───── Input
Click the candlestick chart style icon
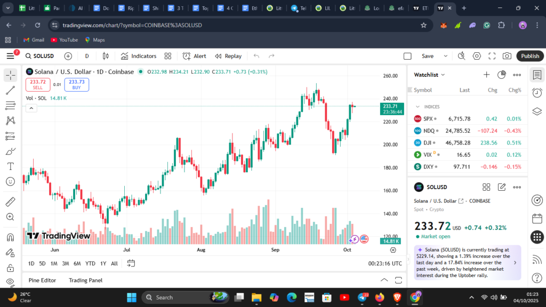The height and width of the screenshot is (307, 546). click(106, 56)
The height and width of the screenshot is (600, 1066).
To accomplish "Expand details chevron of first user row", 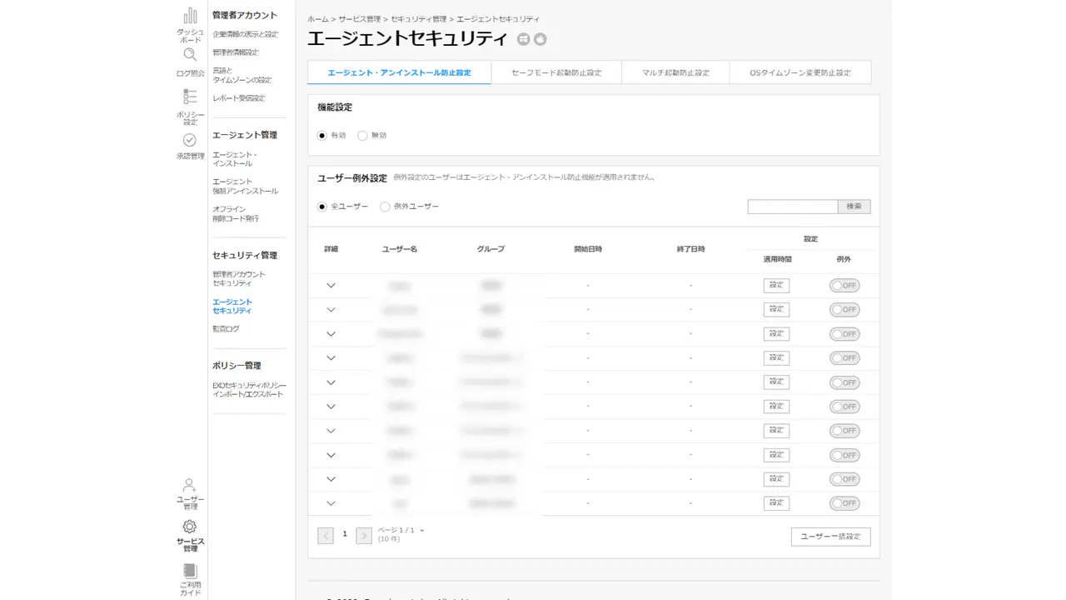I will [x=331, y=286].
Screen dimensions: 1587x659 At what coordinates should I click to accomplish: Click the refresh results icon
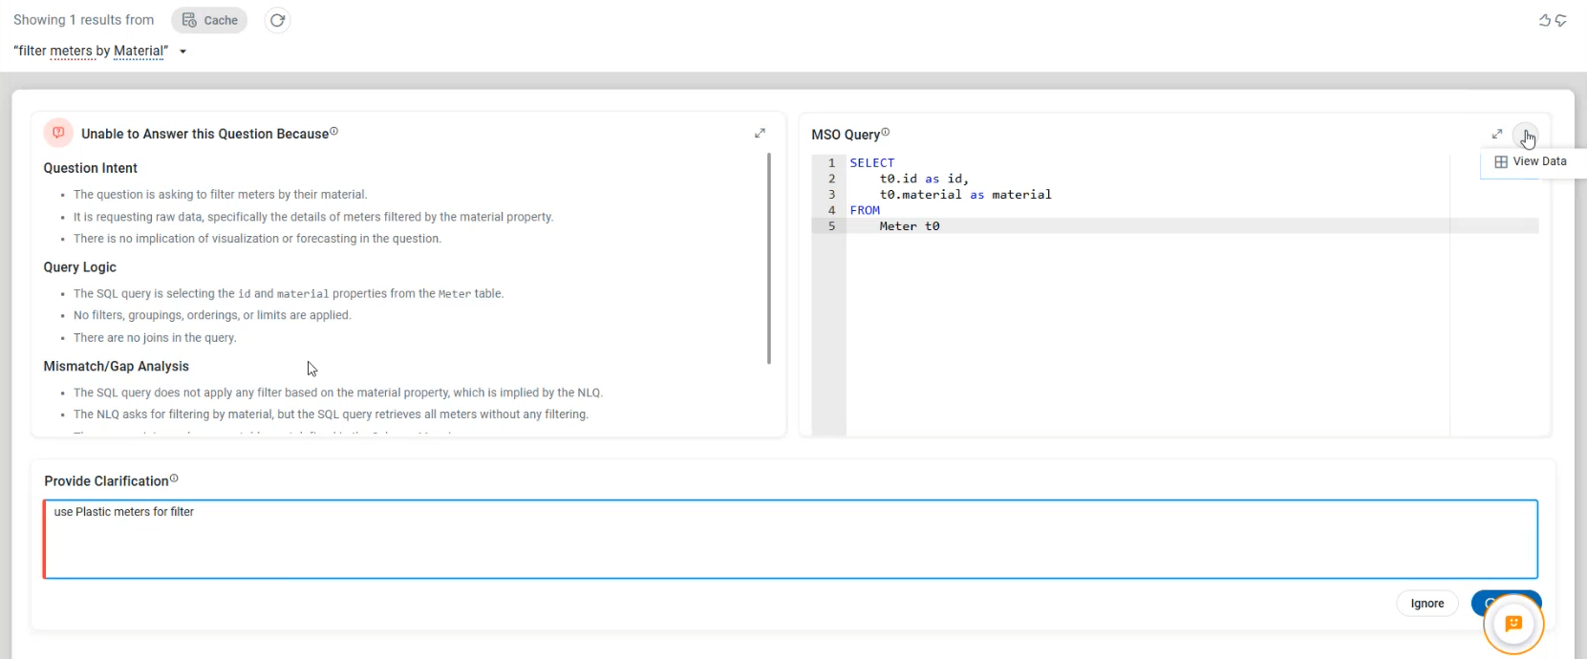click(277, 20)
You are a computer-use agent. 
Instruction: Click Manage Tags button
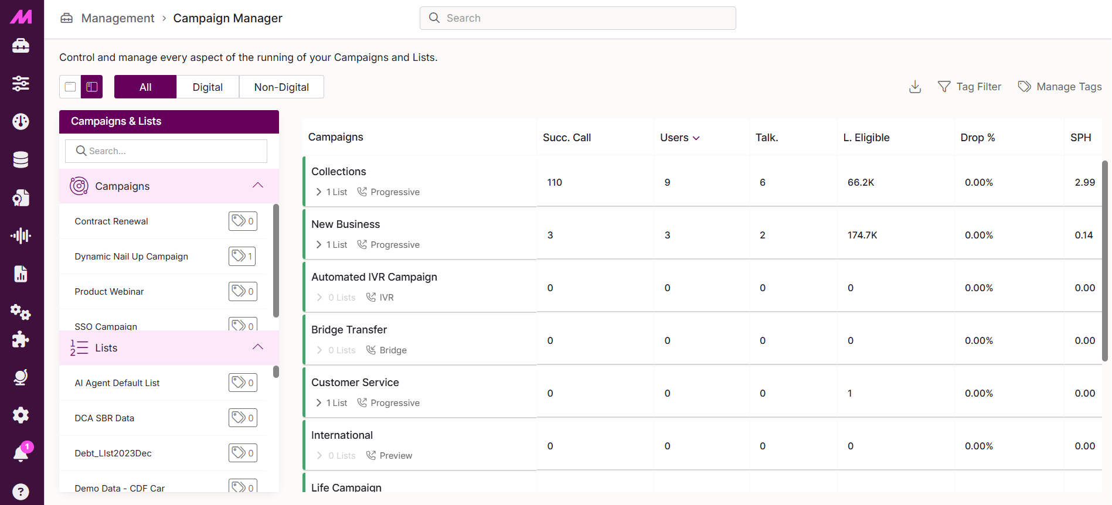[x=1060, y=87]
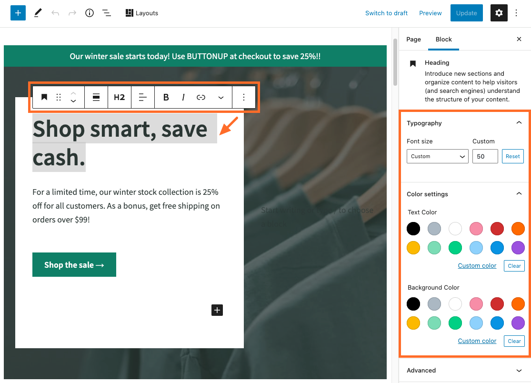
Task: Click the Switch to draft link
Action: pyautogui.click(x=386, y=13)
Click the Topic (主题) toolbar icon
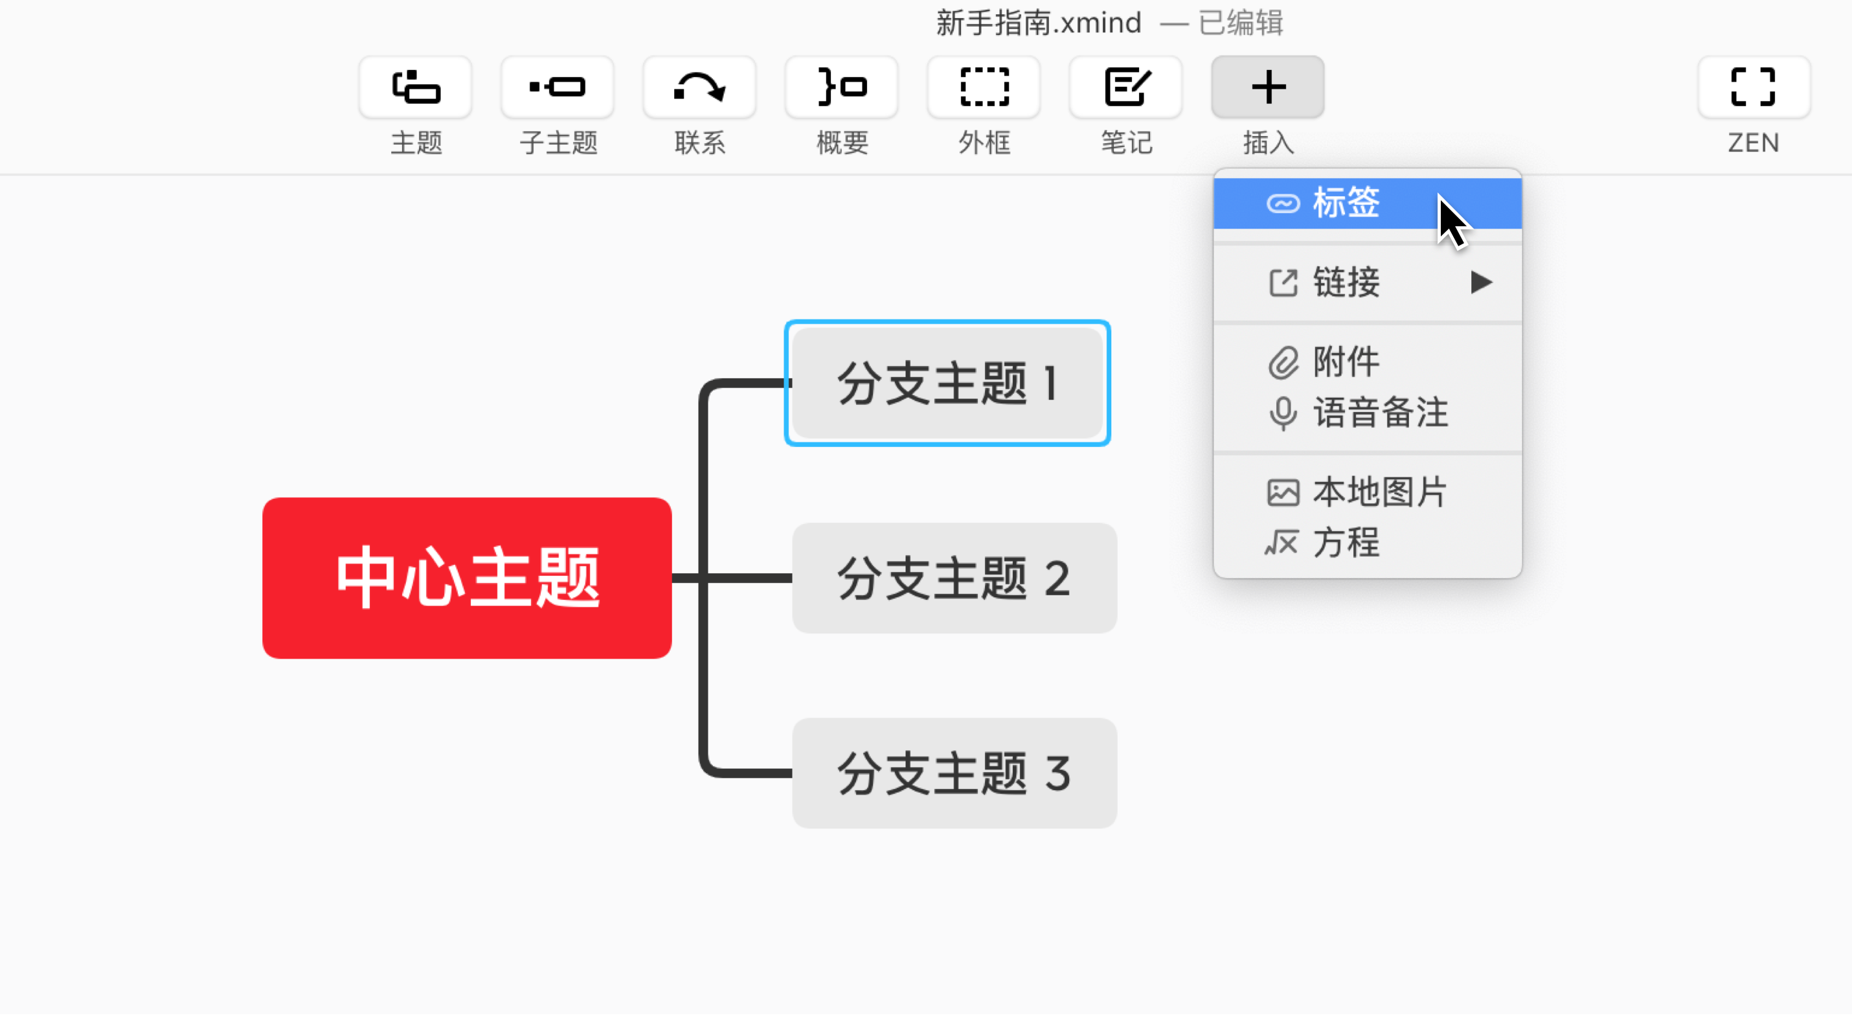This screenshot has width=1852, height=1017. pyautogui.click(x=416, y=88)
──────────
Task prompt:
Retype the items from the line with "You are a computer-use agent." through the end of the items, leaving out the pictures.

Completed exercise:
You are a computer-use agent. 
Instruction: Click Manage Tags button
[x=1060, y=87]
Task: Click the Switch to draft link
Action: pyautogui.click(x=386, y=13)
Click the Topic (主题) toolbar icon
This screenshot has width=1852, height=1017. pyautogui.click(x=416, y=88)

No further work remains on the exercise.